Mr Wenger quickly took control of the conversation from our host and talked to us about what he believes is the core of managerial excellence. He told us that humility and honesty were the most important qualities of a good manager. He also told us that understanding the mechanisms behind the motivation of each player also helped him achieve his objectives.
“I believe some countries are better at humility than others. France, we are not very good at it.”
“If I chose my ego over the game, I betray the game”
“Football is a collective sport played by very selfish people. My job is to hide it.”
“Usually a defender is a guy that hates to lose. A striker is a guy who loves to win”.
He recalled how his job changed from being a manager of a struggling club to one of a super-money-making machine. He recalled how his decisions influenced the several hundred million dollar deal for the construction of the new Stadium.
He told us how hard the career could be for players. Sometimes you train with the players, but you never make it to the games because the pool of players is so talented. You are expected to perform to the best of your abilities, but that is maybe not enough to get you to play. It means it can get very frustrating, as players only are happy when they actually play the matches. There could be months before you actually make it to the pitch (if ever).
“You give a 100% every day to get land the job [to participate to the games on Saturday]. If you don’t get the job, you’re fired until Monday where you are expected to give 100%. It can be very frustrating”
“The ones who succeed are rarely the ones who don’t persevere”.
“If you wake up in the morning and you realise you prefer staying in bed than to wake up and fight, maybe you are not doing the right thing.”
Mr Wenger told us that money has really changed the industry. In the past, the players were the most important indicator in the performance of clubs. Now, because clubs have so many resources, the clubs are expected to make everything possible to accommodate the players they purchase.

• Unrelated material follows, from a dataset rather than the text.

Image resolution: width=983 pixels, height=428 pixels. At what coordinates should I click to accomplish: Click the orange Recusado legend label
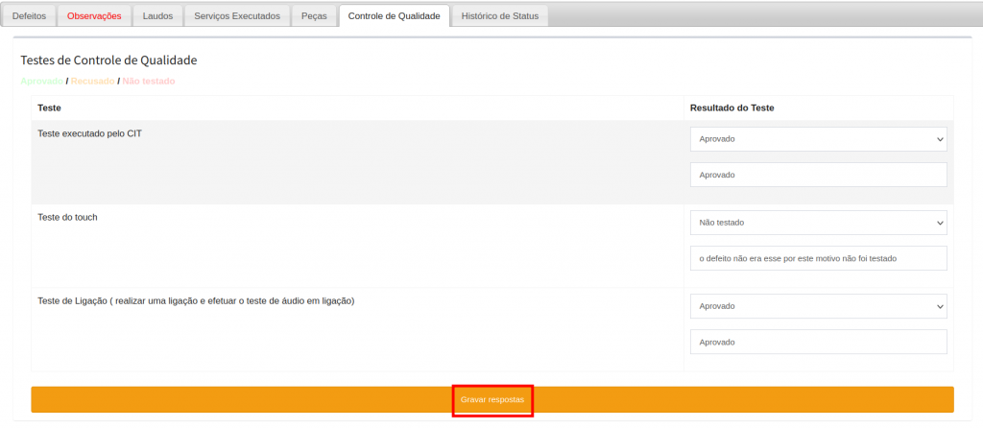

“Football has moved from a place where when the player was not performing, it was the fault of the player. Now [because of the money] it’s the club that is guilty.”
Finally, Mr Wenger sent a message of hope for younger generations. For him, they are the future of the industry and he emphasizes youth training and education. He mentioned that some clubs treat their young players poorly and told us appalling statistics about the numbers of players still in the game after 23 years old. The message was that poor considerations of younger players need to change and that clubs should stop destroying dreams of a younger generation.
“Football has a problem today to give false hope to young players on loan. We should not play poker with player’s lives.”